Sobre el momento actual de Ecuador, que ha tenido procesos exitosos tanto en selección como en clubes, ¿cómo explica esa transición?
Se ha trabajado mucho en las divisiones menores. Un ejemplo clave es Independiente del Valle, que comenzó desde cero y ahora es la base del fútbol ecuatoriano. Es el club que más ha vendido jugadores y que mejor ha trabajado en ese aspecto. Ecuador tiene ahora una gran cantidad de jugadores en el exterior, lo que lo hace peligrosísimo en cualquier categoría. Ese desarrollo de las bases es el mayor avance del fútbol ecuatoriano.
En ese sentido, pero hablando de Colombia, aunque la liga local no es tan fuerte, sigue produciendo jugadores talentosos. ¿Cómo ve ese momento para el fútbol colombiano?
Es como el café: tenemos uno de los mejores del mundo, pero su calidad depende del proceso. Tenemos un talento inmenso, pero muchas veces los jugadores terminan su formación en otros países. Seguimos teniendo el mejor café y ahí es donde salen los Jhon Jáder Durán o los Yaser Asprilla, pero se forman o se terminan de cocinar afuera. Si mejoráramos nuestras divisiones menores, podríamos vender jugadores al nivel de Argentina o Brasil, pero para eso necesitamos un sistema mejor estructurado.
¿Qué tan importante ha sido el proceso actual con Néstor Lorenzo para consolidar la selección?
Muchísimo. Si hay un culpable del buen momento de Colombia, ese es Néstor Lorenzo. Fue una decisión muy inteligente de la Federación traerlo, ya que conocía el proceso por su trabajo con Pékerman. Aunque había dudas por su poca experiencia, él se ganó la confianza de todos con su trabajo. Ha sabido aprovechar el talento, pero lo más importante es que creó una sinergia en el grupo. No solo se trata de juntar jugadores talentosos, sino de formar un verdadero equipo. Lorenzo ha logrado eso.
Finalmente, Ecuador tiene un proceso muy exitoso, como lo hemos hablado, pero no ha tenido tanta estabilidad en los entrenadores, y la federación también ha sido un poco volátil. Mientras tanto, en Colombia ha habido más tranquilidad. ¿Cree usted que esa diferencia está marcando los procesos a nivel de selecciones hoy en día?

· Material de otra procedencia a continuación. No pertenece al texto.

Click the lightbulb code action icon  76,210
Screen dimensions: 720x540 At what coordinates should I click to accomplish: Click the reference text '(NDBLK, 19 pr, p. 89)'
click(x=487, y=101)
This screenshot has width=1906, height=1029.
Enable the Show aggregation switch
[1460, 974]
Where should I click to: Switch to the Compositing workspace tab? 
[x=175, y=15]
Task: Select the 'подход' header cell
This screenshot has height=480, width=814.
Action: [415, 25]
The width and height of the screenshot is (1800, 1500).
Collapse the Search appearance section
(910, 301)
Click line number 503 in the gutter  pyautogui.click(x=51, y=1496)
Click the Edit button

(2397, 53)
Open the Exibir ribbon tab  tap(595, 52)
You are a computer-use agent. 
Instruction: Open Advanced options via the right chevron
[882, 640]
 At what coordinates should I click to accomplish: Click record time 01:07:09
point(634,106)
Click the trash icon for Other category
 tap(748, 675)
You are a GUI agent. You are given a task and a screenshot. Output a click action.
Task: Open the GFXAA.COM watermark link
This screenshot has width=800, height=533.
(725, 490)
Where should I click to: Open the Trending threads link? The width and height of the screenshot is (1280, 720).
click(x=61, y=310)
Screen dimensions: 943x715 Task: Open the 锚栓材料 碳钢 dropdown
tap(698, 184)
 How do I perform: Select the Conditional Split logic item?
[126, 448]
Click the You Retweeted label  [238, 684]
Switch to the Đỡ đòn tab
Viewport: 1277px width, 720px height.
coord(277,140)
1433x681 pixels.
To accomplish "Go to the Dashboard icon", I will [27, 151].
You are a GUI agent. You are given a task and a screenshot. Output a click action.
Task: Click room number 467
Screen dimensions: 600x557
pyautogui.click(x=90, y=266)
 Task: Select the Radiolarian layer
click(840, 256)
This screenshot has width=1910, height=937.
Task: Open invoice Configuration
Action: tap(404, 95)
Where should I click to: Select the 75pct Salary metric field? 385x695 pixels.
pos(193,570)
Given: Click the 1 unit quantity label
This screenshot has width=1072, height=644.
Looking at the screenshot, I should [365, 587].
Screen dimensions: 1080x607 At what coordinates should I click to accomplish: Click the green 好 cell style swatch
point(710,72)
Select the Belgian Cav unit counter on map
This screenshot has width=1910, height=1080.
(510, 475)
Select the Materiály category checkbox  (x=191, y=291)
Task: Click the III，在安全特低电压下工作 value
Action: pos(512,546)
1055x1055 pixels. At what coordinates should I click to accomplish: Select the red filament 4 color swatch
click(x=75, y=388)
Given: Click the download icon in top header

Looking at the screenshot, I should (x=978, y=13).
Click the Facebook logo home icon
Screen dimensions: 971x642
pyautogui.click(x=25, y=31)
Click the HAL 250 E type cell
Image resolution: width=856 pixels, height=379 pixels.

No lo sé con certeza, porque hoy en día la inmediatez afecta mucho a los técnicos. Lo más importante es tener una base sólida de jugadores, y Ecuador ha logrado eso. Aunque les quitaron tres puntos en estas eliminatorias, podrían tener los mismos puntos que Colombia. Eso demuestra que, con un entrenador u otro, Ecuador es un equipo muy fuerte. Espero que el martes recordemos eso y no subestimemos a nadie.